I also tried putting it on the couch where I sit to listen around the room for good locations. It's no fun lifting this thing, I can promise you that! I did wind up placing it in the corner designated in my original sketch above. I have a BFP coming soon, so I'll finish the setup once that arrives. Ordered up some cables late last night to make the hookups.

I was already impressed with some material that I never realized had underlying bass lines I've never heard before. Even at very low playback levels (couldn't wake up my son, you know) I heard detail and notes that never existed in my system before. I'm impressed by how accurate it could play at very low levels, and it added depth and clarity to the soundstage on music as well. It think this is going to be the absolute best investment I've ever made in my system, but I'll reserve that until I see what kind of difference the BFD and REW can make.

Thanks to all here that have given advice, it is greatly appreciated. I'll post more as I get to do some critical listening, probably later in the week.


----------



## thxgoon (Feb 23, 2007)

Josuah said:


> As I meant boominess, EQ isn't going to fix it. You're just going to have too many reflections of that particular frequency going back and forth. EQ will decrease the amplitude of that sound wave and consequently the lifetime, but it'll still be there.


Check out this thread. I was a bit surprised by it.

Putting your sub in your listening spot and moving your head around the room is the best and simplest approach to finding the best sub location IMO. Using REW makes it even sweeter because you can quickly take measurements and see exactly how each location performs.

Congrats on your upgrade! Those Mythos are awesome speakers and I bet the SVS will be a great match!


----------



## jr1414 (Nov 28, 2007)

Thanks, I really appreciate it. I've done just a little listening today as we had our first snow in NY and my 3 year old wanted to spend the day playing in the snow with his cousins. An unexpected trip to CT later and it left with with about 30 minutes to do some intense listening. I think I've definitely found some peaks, and I played with the PEQ a little. Sounds good to my ear, but I'm sure the PAA3 will show some errors in my hearing.

As far as how they work with the Mythos speakers, it's like they're made for each other. I swear that they sound much clearer since adding the sub, I couldn't be happier right now.

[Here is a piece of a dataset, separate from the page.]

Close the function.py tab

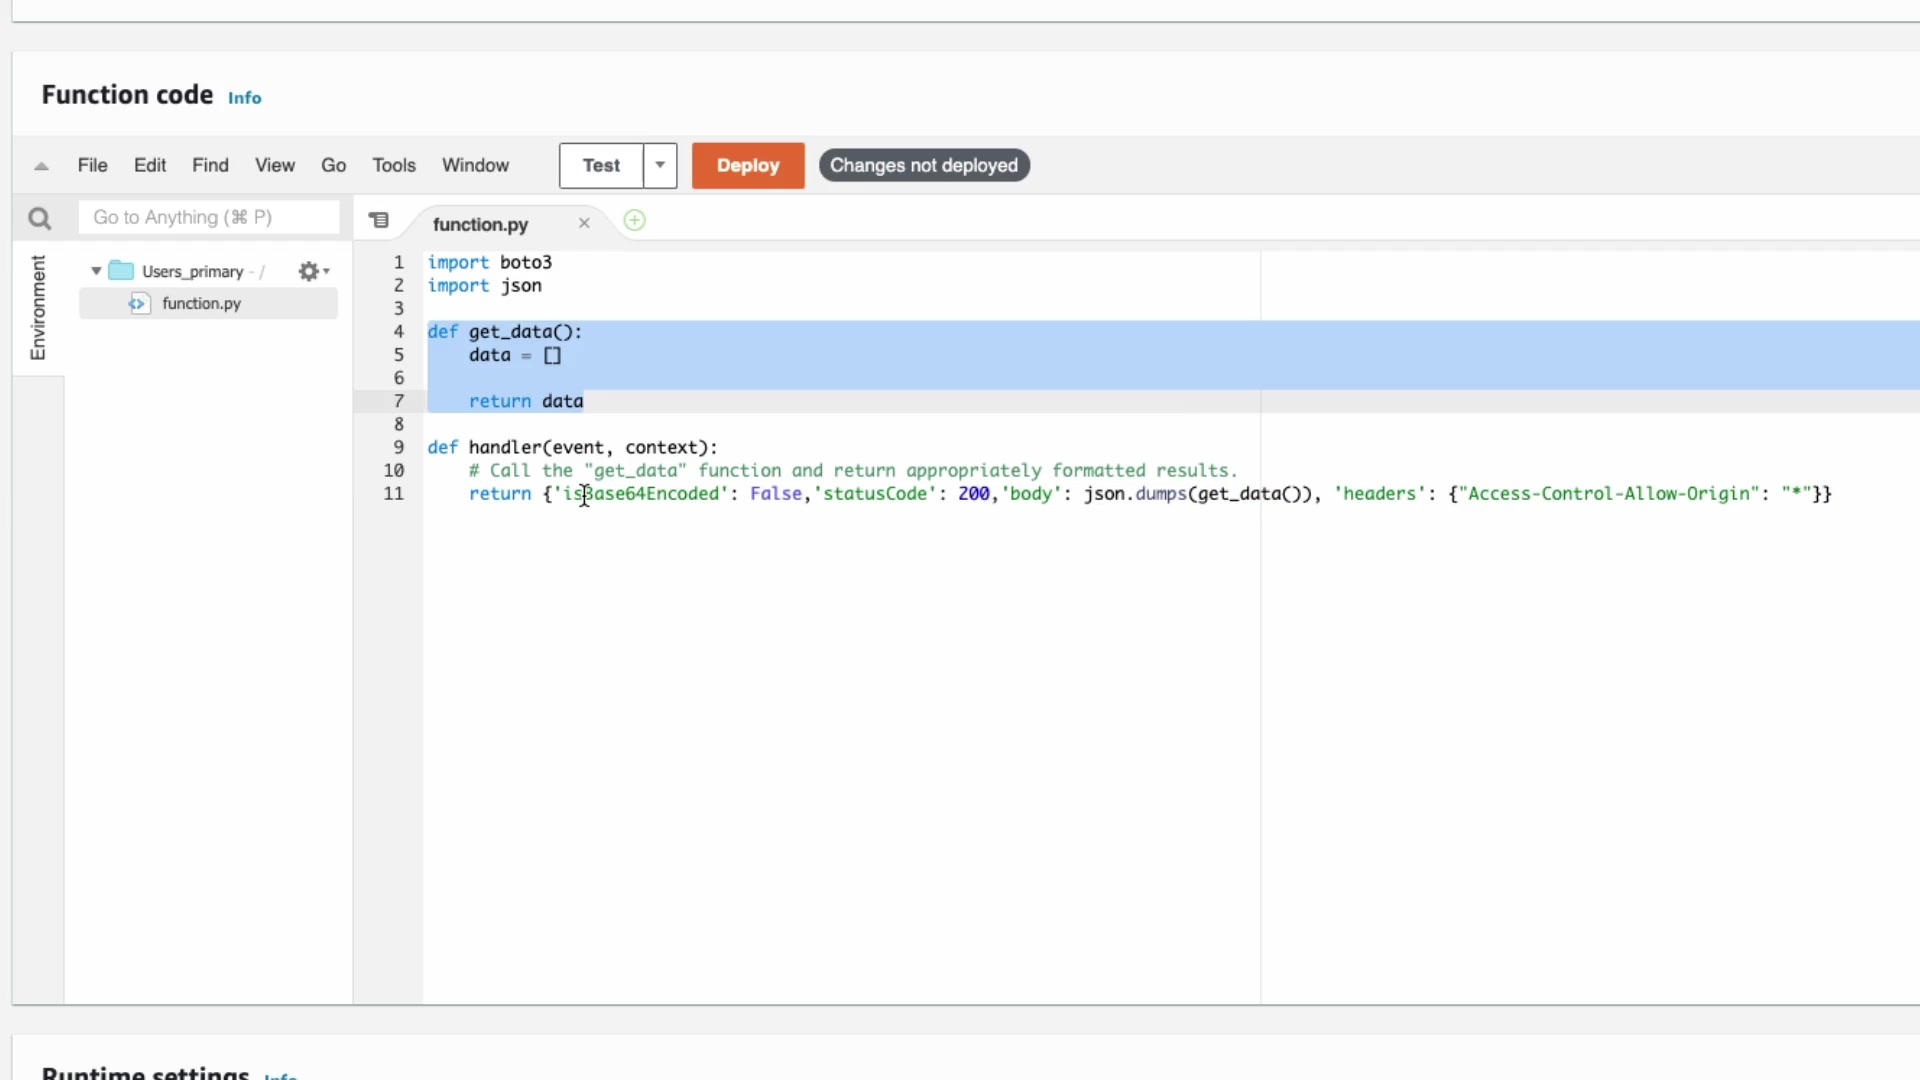[584, 223]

I listened to some jazz tonight and some rock. A good friend just released an album, so I've been hearing some of this stuff from the early recordings and I'm super familiar with it. Heard some things in some of the bass lines that I'd never heard before. Kick drums had such a natural depth and decay it was spooky. Sounded like I was in one of the small NYC clubs he used to play at a table in front of the stage. Actually gave me goose bumps. Can't wait to get him up here when he's got a chance to hear his thoughts as well.


----------



## Josuah (Apr 26, 2006)

thxgoon said:


> Check out this thread. I was a bit surprised by it.


Isn't that the same thing I said? :dontknow:

The cut-filter improved the decay, but it did so by decreasing the SPL. If there is no spike there to begin with, then you've made your time plot look nice in terms of when everything drops to zero, but your initial response curve would no longer be flat.

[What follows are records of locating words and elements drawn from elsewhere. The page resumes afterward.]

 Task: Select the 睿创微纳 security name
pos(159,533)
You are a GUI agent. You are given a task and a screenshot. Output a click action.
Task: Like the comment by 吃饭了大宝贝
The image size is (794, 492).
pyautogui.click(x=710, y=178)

Boominess is a bad word to use. I shouldn't have used it. What I meant by boominess is long decay time. You could have a completely flat frequency response but lots of reflections (long decay) which will make things all yucky. The same thing happens from speakers that measure flat but have cabinet resonances that result in extended decay times centered around certain frequencies.


----------



## thxgoon (Feb 23, 2007)

Josuah said:


> Isn't that the same thing I said? :dontknow:


I'm not sure and I don't want to strew too far off topic but this is the part of the thread in which I was referring. While I'm not totally clear on the matter it seems that a room node and response bump are essentially the same thing - that is the bump is due to the room amplification which is responsible for the extra decay time ...

" It's because the EQ filter, just like the modal resonances of a room, has a time response that acts like a 2nd order biquad. If I apply an EQ filter with the same Q and opposite gain of a room mode, I would completely counteract the effect of the mode. See the time component of the filter (just like a room mode). It rings out, and still isn't in the noise after 300msec. You see, EQ filters don't just affect level. This is why they're so effective at equalizing at modal frequencies below 100Hz."

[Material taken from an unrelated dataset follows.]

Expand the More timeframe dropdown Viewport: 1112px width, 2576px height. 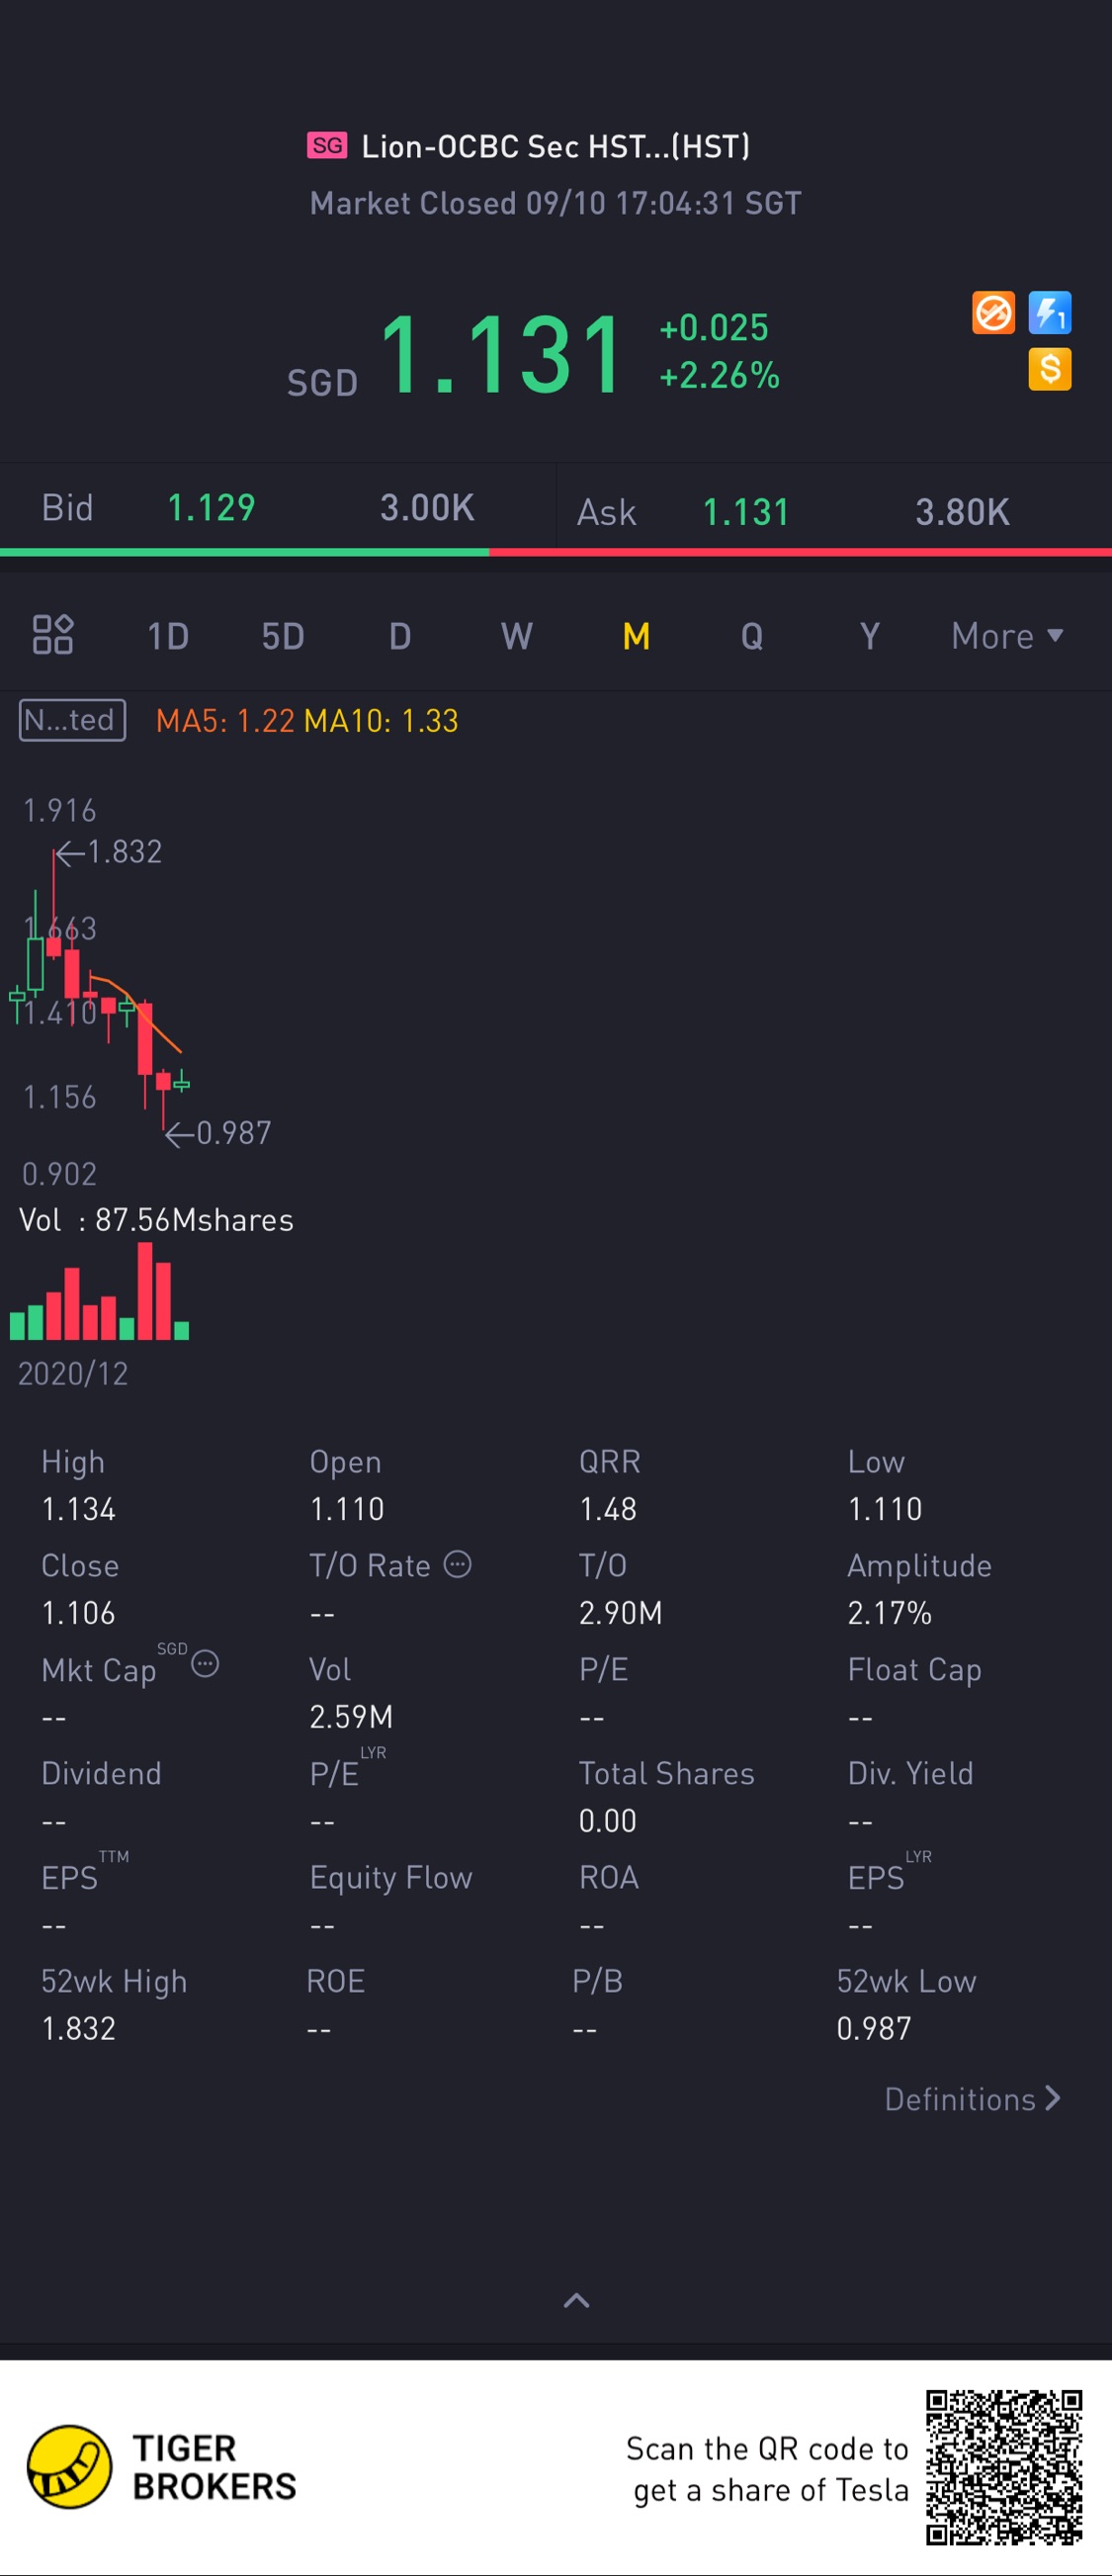(1006, 636)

jr1414 - neat to hear your listening impressions.. I think live music is very revealing of speakers and subwoofers. With a good system it seems as though you are evaluating the system at the venue along with the mix rather than your own system. Very fun indeed!


----------



## jr1414 (Nov 28, 2007)

Great observations fellas. I happen to agree with you both. I agree with Josuah in that you should attempt to eliminate as many room nodes as possible through proper placement of the subwoofer in the room. The less peaks to tame, the better.

I also agree with thx goon in that it's also great to know that if you're limited in positioning options, and for the additional peaks and valleys in the FR you can not tame by placement alone, that we have a tool that not only corrects the gain, but also attempts to correct to the proper decay as well. 

I can't wait for the BFD to get here now. Looking for RCA to 1/4" mono cables now and also have the USB-MIDI cable coming from my musician friend this weekend. Not sure if they are still shipping the early firmware with the BFD, or if mine will be 1.4. I'll find out when it gets here. From what I've read, manual entry is not so difficult anyway.


----------